L’État partie devrait prendre des mesures concrètes, y compris, si nécessaire, d’ordre législatif, pour mettre fin à la pratique des châtiments corporels dans tous les contextes. Il devrait en outre encourager le recours à des formes non violentes de discipline pour remplacer les châtiments corporels et mener des campagnes d’information pour faire mieux connaître les effets dommageables de ces châtiments.

Liberté d’expression et défenseurs des droits de l’homme

Le Comité est préoccupé par les informations faisant état d’obstacles à la mise en œuvre de la loi sur l’accès à l’information (2004), tels que le faible niveau de connaissances des responsables de l’information et l’inaccessibilité de la procédure de plainte. Il est également préoccupé par des informations selon lesquelles des organisations non gouvernementales de défense des droits de l’homme se heurteraient à des obstacles lors de l’enregistrement au titre de la loi sur les œuvres caritatives. Il est préoccupé en outre par les informations faisant état de menaces proférées, d’actes de harcèlement commis et d’agressions perpétrées contre des défenseurs des droits de l’homme (art. 2, 19, 21,22 et 26).

L’État partie devrait prendre des mesures pour renforcer l’application intégrale de sa loi sur l’accès à l’information, notamment par la formation des responsables, la conduite de campagnes d’information auprès du public et l’instauration d’un mécanisme de plainte accessible. Conformément à l’observation générale n o  34 (2011) du Comité sur la liberté d’opinion et la liberté d’expression, l’État partie devrait veiller davantage à ce que l’examen et l’octroi du statut d’œuvre caritative à une organisation non gouvernementale se fasse sans discrimination et ne fasse pas obstruction aux activités des défenseurs des droits de l’homme ni n’en limite les activités, comme consigné dans la Déclaration sur le droit et la responsabilité des individus, groupes et organes de la société de promouvoir et protéger les droits de l’homme et les libertés fondamentales universellement reconnus (résolution 53/144 de l’Assemblée générale, annexe). L’État partie devrait prendre toutes les mesures nécessaires pour protéger le droit des défenseurs des droits de l’homme à la liberté d’expression, d’association et de réunion pacifique.

D.Diffusion et suivi

L’État partie devrait diffuser largement le texte du Pacte, de son quatrième rapport périodique, des réponses écrites à la liste de points établie par le Comité et des présentes observations finales auprès des autorités judiciaires, législatives et administratives, de la société civile et des organisations non gouvernementales présentes dans le pays, ainsi qu’auprès du grand public, afin de les sensibiliser aux droits inscrits dans le Pacte.

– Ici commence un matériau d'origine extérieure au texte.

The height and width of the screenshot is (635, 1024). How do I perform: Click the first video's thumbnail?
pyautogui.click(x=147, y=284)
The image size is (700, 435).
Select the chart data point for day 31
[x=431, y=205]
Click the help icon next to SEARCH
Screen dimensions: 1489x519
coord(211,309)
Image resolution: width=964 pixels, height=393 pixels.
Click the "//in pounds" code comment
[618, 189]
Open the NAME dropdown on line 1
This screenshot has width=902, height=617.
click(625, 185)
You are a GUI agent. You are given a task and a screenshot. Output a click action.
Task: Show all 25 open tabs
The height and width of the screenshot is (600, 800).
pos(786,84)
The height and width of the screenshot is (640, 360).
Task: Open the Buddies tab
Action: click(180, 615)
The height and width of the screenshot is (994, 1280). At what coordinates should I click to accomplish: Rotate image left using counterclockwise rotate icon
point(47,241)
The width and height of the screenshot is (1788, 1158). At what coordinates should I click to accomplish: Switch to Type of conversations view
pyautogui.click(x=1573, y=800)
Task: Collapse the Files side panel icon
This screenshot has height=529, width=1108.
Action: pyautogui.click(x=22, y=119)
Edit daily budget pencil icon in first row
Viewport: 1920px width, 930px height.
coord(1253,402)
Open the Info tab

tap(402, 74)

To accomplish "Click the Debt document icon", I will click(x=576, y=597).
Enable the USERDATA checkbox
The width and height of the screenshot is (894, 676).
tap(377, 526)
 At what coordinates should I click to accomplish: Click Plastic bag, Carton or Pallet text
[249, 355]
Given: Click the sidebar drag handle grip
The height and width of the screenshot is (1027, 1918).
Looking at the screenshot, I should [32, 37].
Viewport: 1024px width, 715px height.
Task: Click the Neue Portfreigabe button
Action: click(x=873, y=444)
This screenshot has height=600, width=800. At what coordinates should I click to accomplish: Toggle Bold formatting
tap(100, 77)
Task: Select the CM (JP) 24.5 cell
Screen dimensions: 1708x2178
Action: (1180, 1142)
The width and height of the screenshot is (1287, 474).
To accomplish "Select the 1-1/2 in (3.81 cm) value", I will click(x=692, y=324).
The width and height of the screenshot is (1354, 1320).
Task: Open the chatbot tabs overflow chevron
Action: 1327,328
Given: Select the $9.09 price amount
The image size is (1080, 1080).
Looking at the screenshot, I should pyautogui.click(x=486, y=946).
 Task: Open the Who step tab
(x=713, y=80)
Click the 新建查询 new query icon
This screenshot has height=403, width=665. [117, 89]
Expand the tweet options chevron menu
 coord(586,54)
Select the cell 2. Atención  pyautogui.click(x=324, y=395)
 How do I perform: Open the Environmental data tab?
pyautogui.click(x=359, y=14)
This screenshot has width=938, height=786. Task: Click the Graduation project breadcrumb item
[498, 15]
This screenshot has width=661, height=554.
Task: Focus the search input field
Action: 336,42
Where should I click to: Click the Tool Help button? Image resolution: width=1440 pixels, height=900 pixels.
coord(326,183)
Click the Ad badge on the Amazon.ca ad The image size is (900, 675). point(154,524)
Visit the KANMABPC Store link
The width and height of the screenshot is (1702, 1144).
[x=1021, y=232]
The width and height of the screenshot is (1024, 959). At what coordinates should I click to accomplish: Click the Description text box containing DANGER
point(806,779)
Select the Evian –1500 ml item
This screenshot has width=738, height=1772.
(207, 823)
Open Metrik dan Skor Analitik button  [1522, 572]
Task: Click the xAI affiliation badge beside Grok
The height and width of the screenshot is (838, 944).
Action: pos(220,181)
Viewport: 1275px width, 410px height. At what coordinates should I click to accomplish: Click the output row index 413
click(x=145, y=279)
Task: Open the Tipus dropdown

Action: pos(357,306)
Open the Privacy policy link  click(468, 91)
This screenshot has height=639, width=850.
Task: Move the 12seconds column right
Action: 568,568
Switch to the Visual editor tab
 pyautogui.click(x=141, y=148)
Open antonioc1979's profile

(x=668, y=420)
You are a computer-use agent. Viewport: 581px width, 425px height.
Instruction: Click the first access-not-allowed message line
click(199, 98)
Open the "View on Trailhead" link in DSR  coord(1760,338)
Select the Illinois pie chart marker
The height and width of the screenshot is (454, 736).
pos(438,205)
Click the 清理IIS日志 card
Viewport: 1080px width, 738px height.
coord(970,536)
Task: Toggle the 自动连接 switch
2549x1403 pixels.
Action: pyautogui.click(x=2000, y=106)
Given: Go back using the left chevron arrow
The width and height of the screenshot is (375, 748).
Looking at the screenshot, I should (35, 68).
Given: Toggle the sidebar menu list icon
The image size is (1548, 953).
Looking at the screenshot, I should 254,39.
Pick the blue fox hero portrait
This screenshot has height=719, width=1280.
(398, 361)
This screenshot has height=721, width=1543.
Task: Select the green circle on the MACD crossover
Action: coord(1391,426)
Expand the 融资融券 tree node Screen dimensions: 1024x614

Conformément au paragraphe 5 de l’article 71 du Règlement intérieur du Comité, l’État partie est prié de faire parvenir dans un délai d’un an à compter de l’adoption des présentes observations finales des renseignements sur la suite qu’il aura donnée aux recommandations formulées par le Comité aux paragraphes 26 (interruption volontaire de grossesse), 32 (interdiction de la torture et des peines ou traitements cruels, inhumains ou dégradants) et 44 (droits de l’enfant).

Le Comité demande à l’État partie de soumettre son prochain rapport périodique d’ici au 4 novembre 2021 et d’y faire figurer des renseignements précis et à jour sur la suite qu’il aura donnée aux recommandations faites dans les présentes observations finales et sur l’application du Pacte dans son ensemble. Il lui demande aussi de consulter largement la société civile et les organisations non gouvernementales présentes dans le pays, ainsi que les groupes minoritaires et les groupes marginalisés, lorsqu’il établira son prochain rapport périodique. Conformément à la résolution 68/268 de l’Assemblée générale, ce rapport ne devra pas dépasser 21 200 mots. L’État partie a également la possibilité d’accepter, d’ici au 4 novembre 2017, d’utiliser la procédure simplifiée d’établissement des rapports, qui consiste pour le Comité à transmettre une liste de points à l’État partie avant que celui-ci ne soumette le rapport périodique. Les réponses de l’État partie à cette liste constitueront le rapport périodique devant être soumis en application de l’ article  40 du Pacte.